Cultivating Connection
At the beginning of the year I made a promise to myself that I would focus on cultivating meaningful relationships. This proclamation was not only dedicated to friendships, but also within my romantic life. My past relationship made it clear to me what I absolutely did not want. That same experience also highlighted what was most important to me in a partnership.
Most women I know describe their desired partner often with the materialistic and physical traits they want him to possess. Of course its nice to have a handsome guy buying you things, but that was the furthest thing from what I needed. I was challenging myself to get clear about what I did need in my future partner. Coming up with that answer really required some deep self work that only I could perform.
I am always asked the infamous question “What type of men do you like?” and I never had a true definitive answer. I would simply reply with “I did not know” or “I have no type I go more off a vibe”. Honestly even that was not fully accurate. I have come to many realizations and conclusions over the years about love, relationships and “MY TYPE”. The foundation of my interest is based on our personalities, compatibility, and emotional baggage brought to the table.
What is important for me is someone who shares similar views on life, but also operates with a code of morals and integrity on their own. These are not traits you can visibly see with the naked eye. Uncovering certain characteristics would take lots of conversations, quality time and the mutual interest of building a friendship. I was once told “A good relationship is the key to a good life”. At the time I did not fully understand what that meant. I certainly get it now.
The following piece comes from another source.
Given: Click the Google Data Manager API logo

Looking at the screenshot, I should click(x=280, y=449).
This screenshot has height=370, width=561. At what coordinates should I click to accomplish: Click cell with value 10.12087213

Building a solid relationship requires some level of mental connection and simulation. Sex would just be a bonus in this equation. Intimacy is what I was craving, it is life giving and healing. Cultivating that energy and spirit would be extremely grounding. Taking the time to set a clear intention while looking for a partner is necessary for me at this phase of life. The goal is selfless true love. In my continued journey of self discovery I am evolving and staying in alignment with what I need.